For many of the millions of Americans who desperately need dental implants, money gets in the way. According to the American Academy of Implant Dentistry (AAID), the total cost to replace just one tooth can range from $3,000 to $4,500. That’s a considerable amount of money. It adds up fast if you need to take care of more than one tooth, let alone your entire mouth. But here’s the deal -- you run the risk of creating more damage and increasing the cost of care if you don’t find a way to pay for dental implants.
As with so many things in life, handling the cost of dental implants requires creativity alongside a little bit of research. Solutions exist. You just have to find them. On this page, we provide information on ways to finance dental implants, even if you have bad credit. In fact, you might be able to improve your credit simply by taking on and responsibly handling the cost of implants. From this page, you can link to resources that will help put you on the path to paying for dental implants.
It’s almost a given that your dental insurance will not cover the cost of implants. But that doesn’t mean you can’t simply visit a dentist, get the work done, and pay your bill over time. As you will likely discover from this page, many dentists in your area offer payment plans so you can stretch the cost of implants out over time. Sounds great, but be sure to consider the following.
First, make sure any dentist, particularly one offering some type of cost-related break, is legit. You can search the AAID website to find credentialed implant dentistry experts where you live. If they’re not highly proficient in dental implants, don’t let yourself cut corners merely on price. It’s not worth it.
If the price a dentist advertises appears too good to be true, there’s a decent chance it is. You can’t finance a high-end Mercedes for the monthly payment of an economy-class car. Consider dental implants -- given the advanced materials and technical precision involved -- the Mercedes of dentistry. So expect to pay somewhere around $200 a month if a dentist offers the option of making payments over time.

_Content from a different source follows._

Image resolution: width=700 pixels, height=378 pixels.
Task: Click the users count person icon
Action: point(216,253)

Second, ask questions about the deals dentists offer. Do they run a credit check before approving monthly payments? Do they charge interest? What if you run into trouble and can’t make a payment? Will they discount the total cost of your implants if you pay your bill early? Do they report your timely payments to credit bureaus?

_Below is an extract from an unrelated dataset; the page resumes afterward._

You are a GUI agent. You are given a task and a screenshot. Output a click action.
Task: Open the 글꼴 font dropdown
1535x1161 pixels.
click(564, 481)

That last point leads nicely into another way to finance dental implants that can improve your life beyond a nice, new smile.

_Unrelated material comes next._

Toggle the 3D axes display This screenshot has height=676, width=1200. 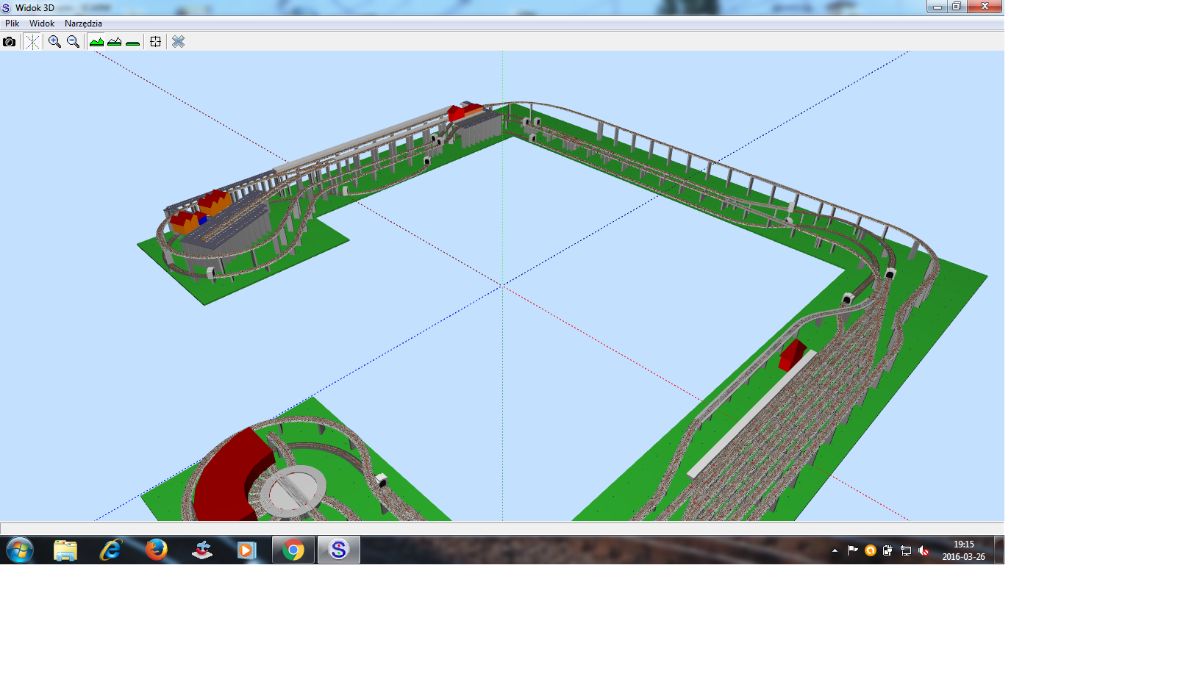(x=33, y=42)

If you can’t find a dentist who offers interest-free financing or one who reports your payments to credit bureaus, you might want to consider taking out a loan to cover the cost of dental implants. If you have bad credit or your credit score could simply use a boost, a personal loan can kill two birds with one stone.
If you take this route, be sure to acknowledge and thoughtfully consider the potential pitfalls.
First of all, there’s no way around it -- a personal loan adds to your debt load. If you’re already deep in debt, taking on even more might not be the best route. Second, some personal loans, particularly if you have bad credit, can carry high interest rates and other unfriendly repayment terms. Do your research. Ask questions.
That said, you can improve your credit and overall financial situation at the same time as paying for dental implants with a personal loan. According to Experian, a personal loan can help diversify your credit mix, potentially improving your credit score. For instance, if you have several credit cards (revolving credit) and throw a personal loan (known as an installment loan) into the pile, your credit score can increase.
At the same time, you could always use a personal loan to pay off high-interest credit card debt, which can also help your credit score. From here, you could put the cost of dental implants on your credit card (one with some type of rewards program would be great). If you go down this path, be sure to act responsibly. Make timely payments on your credit card to pay down that debt because you’re not doing yourself -- or your credit score -- any favors by replacing debt with debt.
Despite the way insurance companies classify dental implants, they’re quite often medically necessary. In fact, you can make the argument that they always are. If you need a tooth replaced and fail to do it, more serious dental issues can arise and persist. Beyond the physical implications, having healthy teeth and a smile you’re proud of can improve your mental health.
All of this said, if you’re in the market for dental implants, you’re most likely not splurging for an irresponsible extravagance. Rather, you’re taking steps to maintain and improve your physical and mental health. There might not be anything more important. So it’s imperative you take the steps to make the process as financially painless as possible.